A new artificial intelligence system has demonstrated the ability to predict labour market shocks up to two weeks before government statistics by analysing the “digital traces” of job seekers on social media.
The study, published in PNAS Nexus, reveals that the “JoblessBERT” model can identify subtle signals of economic distress — including slang and misspelt posts — that traditional rule-based systems miss. By processing data from 31.5 million X (formerly Twitter) users, the system outperforms professional forecasters and provides critical early warnings during economic crises.
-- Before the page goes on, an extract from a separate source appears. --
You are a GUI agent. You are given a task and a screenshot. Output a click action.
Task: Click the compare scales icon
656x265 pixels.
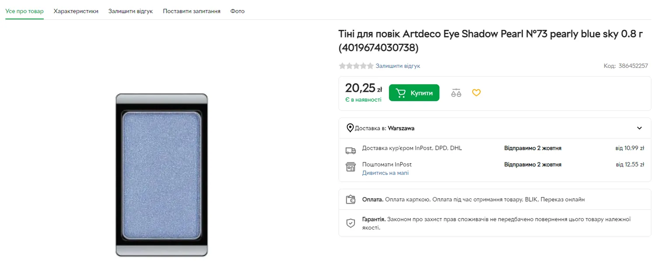pos(456,93)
“This episode epitomises that timely and disaggregated information about the labour market is vital for economic well-being,” the authors note.
Stress tests
The system’s capabilities were starkly illustrated during the onset of the COVID-19 pandemic, a period the authors describe as a “stress test” for forecasting models. In the week ending 21 March 2020, professional consensus models predicted just 327,200 unemployment claims, completely missing the magnitude of the unfolding crisis.
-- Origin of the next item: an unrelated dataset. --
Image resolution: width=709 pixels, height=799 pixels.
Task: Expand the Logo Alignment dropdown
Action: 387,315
In contrast, JoblessBERT detected a substantial surge in unemployment disclosures, forecasting 2.66 million claims — a figure that closely mirrored the government’s actual 2.9 million claims released days later.
Unlike previous attempts to track unemployment via social media, which relied on rigid keyword lists, JoblessBERT uses a fine-tuned transformer model trained via “Active Learning”. This approach enables the system to understand context and capture 13 times as many relevant users as rule-based models.
Signs of distress
The model successfully identifies non-standard expressions of distress such as “needa job” or “neeeeeed a job”, which standard tools typically ignore.
To ensure accuracy, the researchers applied “post-stratification” techniques to adjust the data for the platform’s skewed demographics. While social media users do not perfectly represent the general population, the model reweights inputs based on inferred age, gender and location to align with US Census Bureau estimates.
The result is a 54.3 per cent reduction in forecasting errors compared to industry baselines. The researchers also demonstrated that the model performs at the subnational level, accurately tracking unemployment trends across individual states and cities, where official data are often delayed or irregular.